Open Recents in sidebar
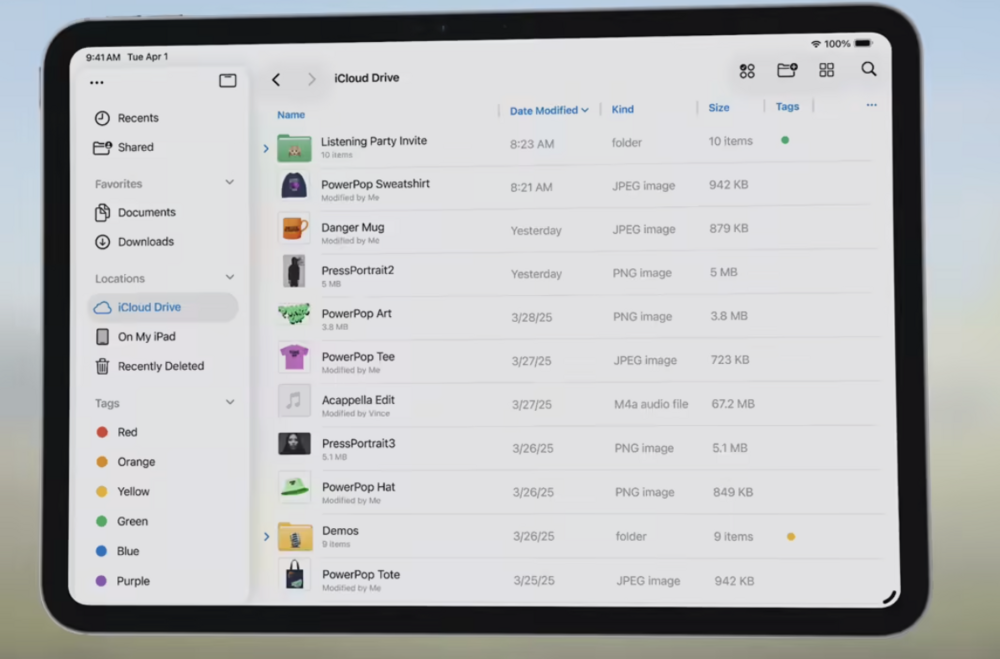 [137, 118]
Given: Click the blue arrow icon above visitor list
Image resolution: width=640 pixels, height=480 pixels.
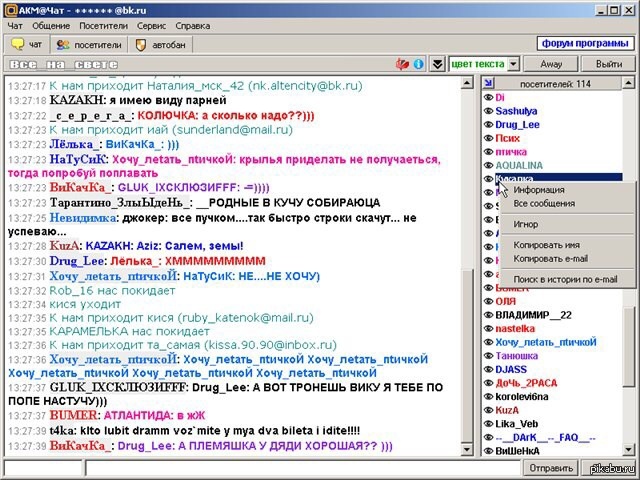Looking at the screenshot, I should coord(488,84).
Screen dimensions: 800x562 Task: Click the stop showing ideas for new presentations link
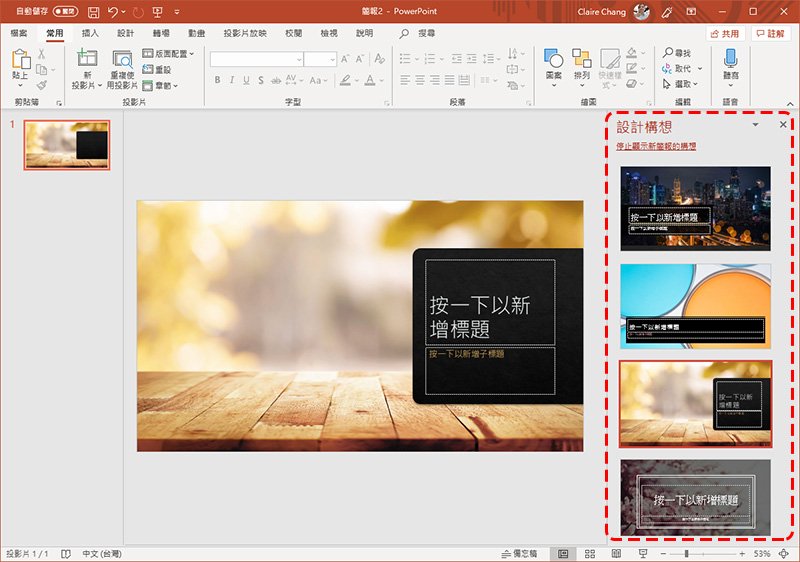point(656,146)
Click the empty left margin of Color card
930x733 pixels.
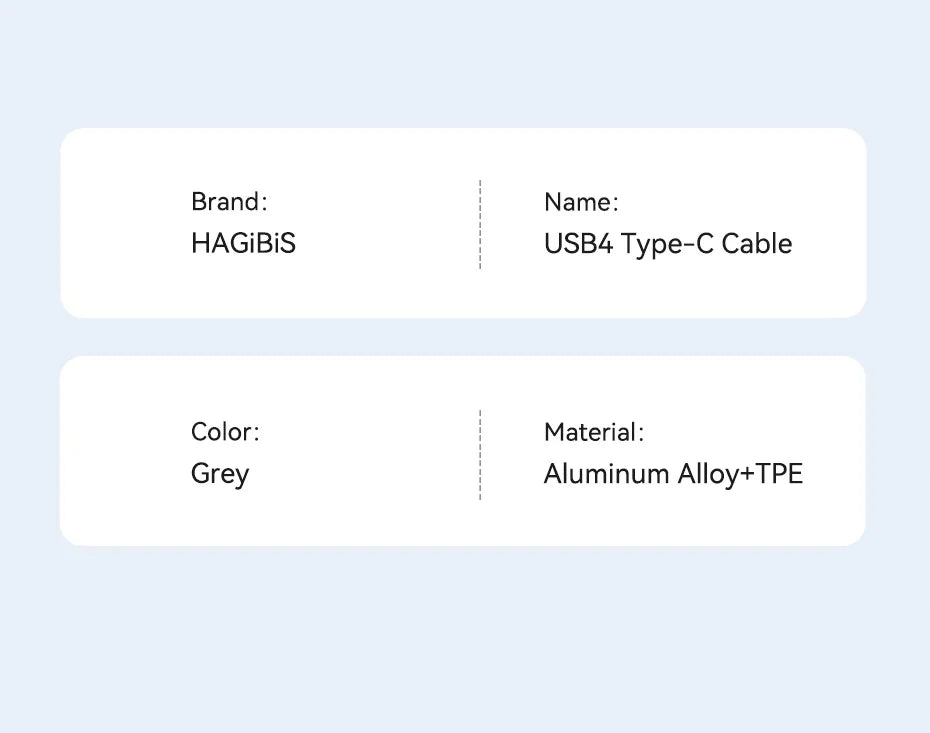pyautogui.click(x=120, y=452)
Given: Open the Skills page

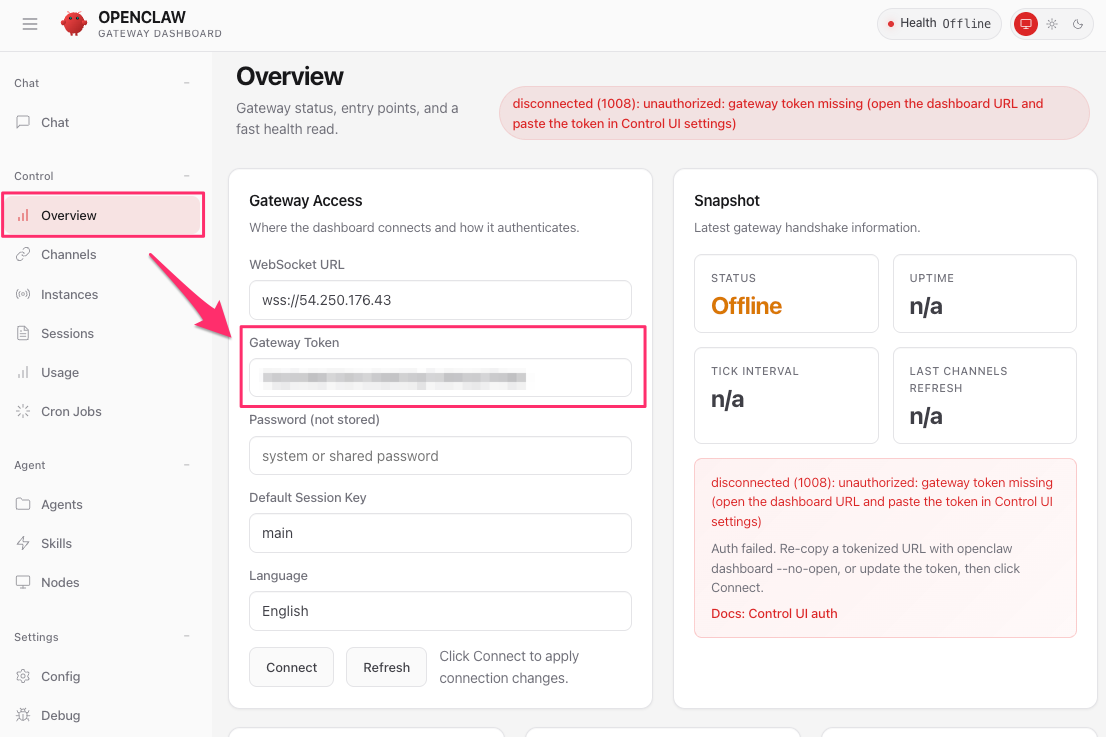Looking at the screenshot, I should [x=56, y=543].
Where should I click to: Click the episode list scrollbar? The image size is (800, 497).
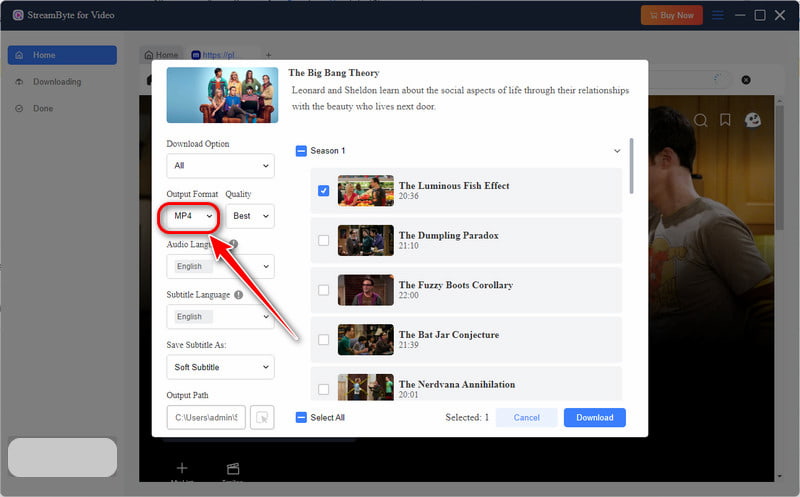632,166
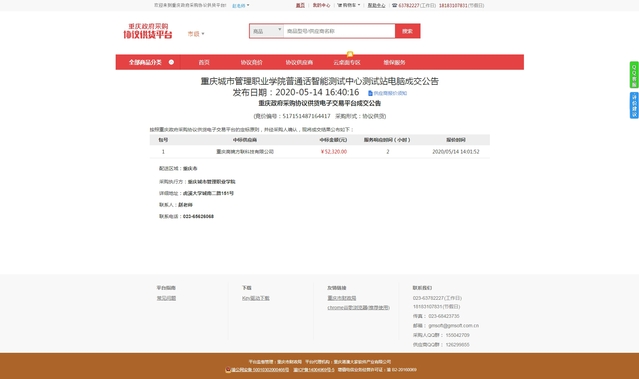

_____

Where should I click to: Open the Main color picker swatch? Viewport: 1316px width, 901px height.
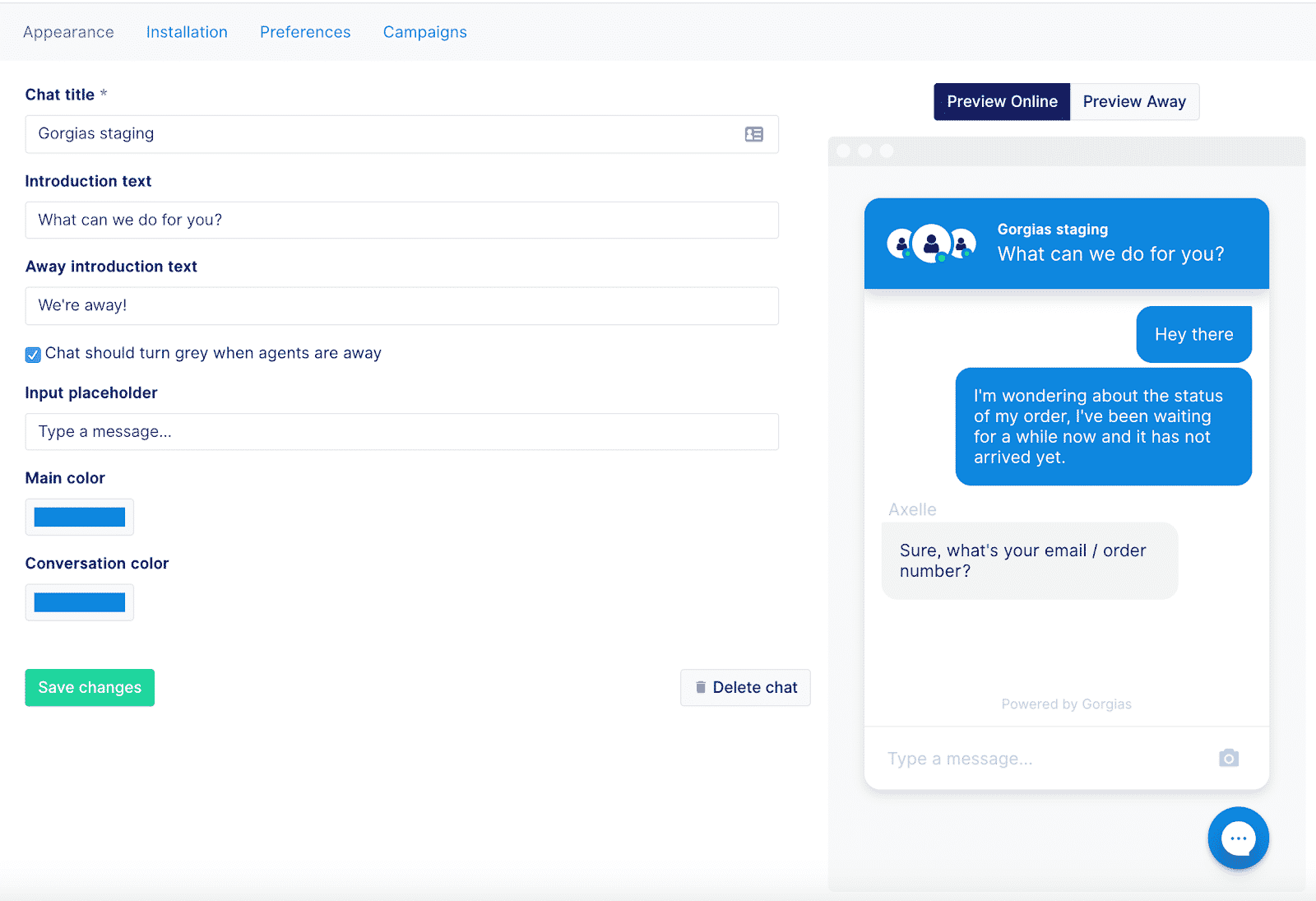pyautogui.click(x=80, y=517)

_____

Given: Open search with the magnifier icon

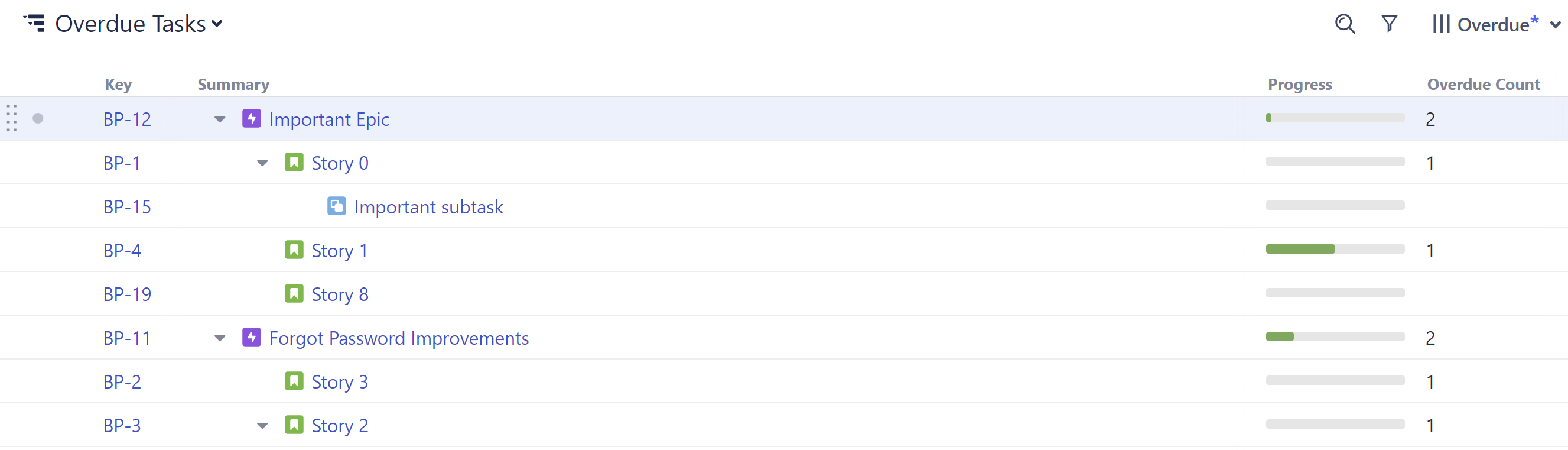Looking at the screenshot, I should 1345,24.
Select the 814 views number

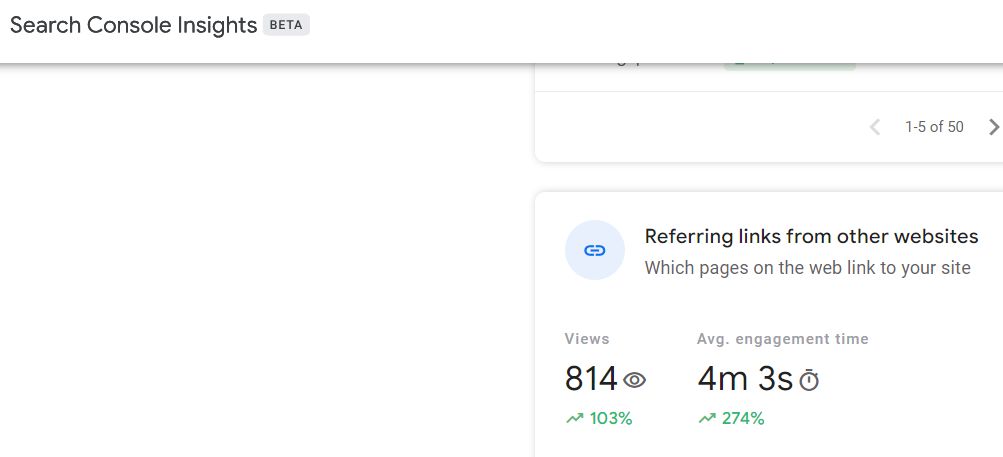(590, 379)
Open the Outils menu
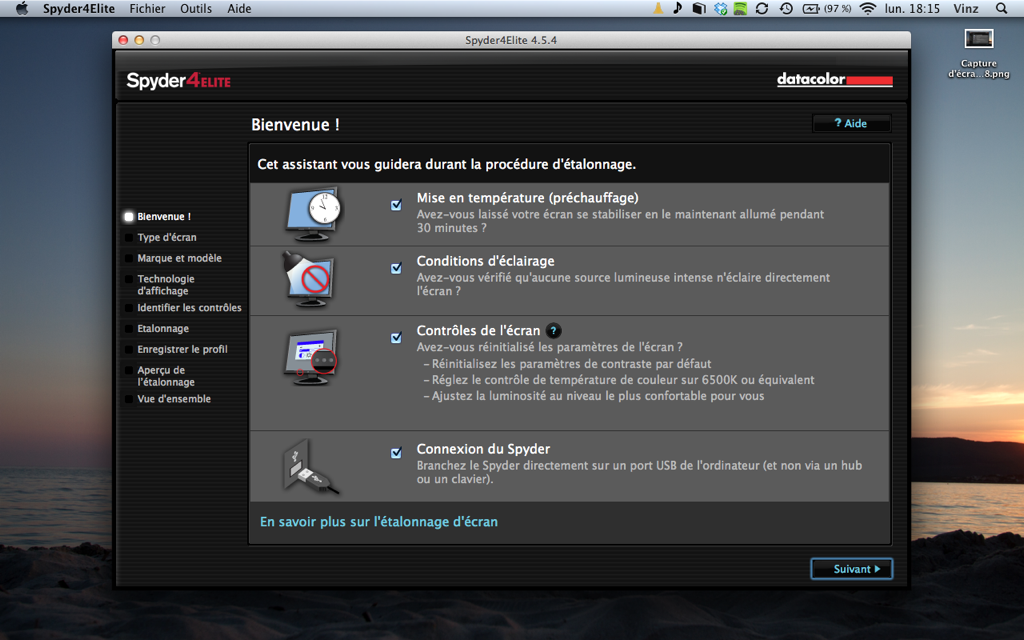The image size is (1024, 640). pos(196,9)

_____

* _Problem to solve_
Using the entries above, extract exactly the lines from the one that contains "Open Recents in sidebar" through the one that contains "Click the empty left margin of Color card". Do not carry over any pictures.

* _Completed task_
Open Recents in sidebar
 [137, 118]
Given: Click the blue arrow icon above visitor list
Image resolution: width=640 pixels, height=480 pixels.
Looking at the screenshot, I should coord(488,84).
Screen dimensions: 800x562 Task: Click the stop showing ideas for new presentations link
point(656,146)
Click the empty left margin of Color card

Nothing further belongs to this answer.